Substances chimiques

Un futur exempt de cocktails toxiques

Page - 7 juillet, 2010
Greenpeace revendique depuis longtemps l'interdiction de substances chimiques dangereuses - et a pu ainsi déjà fêter quelques victoires. Mais, de manière toujours renouvelée, l'industrie cherche à se défiler de ses responsabilités.

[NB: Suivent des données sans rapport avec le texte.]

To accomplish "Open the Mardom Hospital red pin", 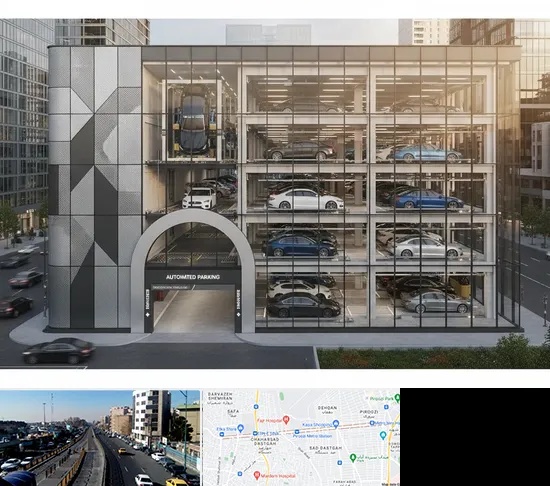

(Konin-Pologne) ©Greenpeace/Cobbing

Le but est un «Non-Toxic Future» (un avenir sans substances toxiques), un monde qui ne soit pas menacé par des substances chimiques toxiques. Sur le chemin qui mène à ce but, Greenpeace revendique sans cesse de nouvelles lois et collabore à leurs propositions. C'est ainsi que Greenpeace a collaboré à la rédaction de la Convention de Stockholm (2001), qui interdit sans équivoque douze polluants organiques particulièrement dangereux et très difficilement dégradables.

D'un oeil critique, Greenpeace a également accompagné la mise sur pied de REACH (Registration, Evaluation, Authorisation of Chemicals: enRegistrement, Evaluation et Autorisation des substances CHimiques) de l'Union Européenne. Cette nouvelle règlementation a pour but de lutter contre les substances chimiques dont on ne connait pas les effets. Bien que le lobby de l'industrie ait réussi à diluer le projet initial, 30'000 substances doivent désormais faire l'objet d'une immatriculation.

La Commission UE et le Parlement doivent assurer que cette loi soit effectivement respectée. Tôt ou tard, la Suisse devra s'aligner sur la législation de l'UE. Du moins, Greenpeace y veillera.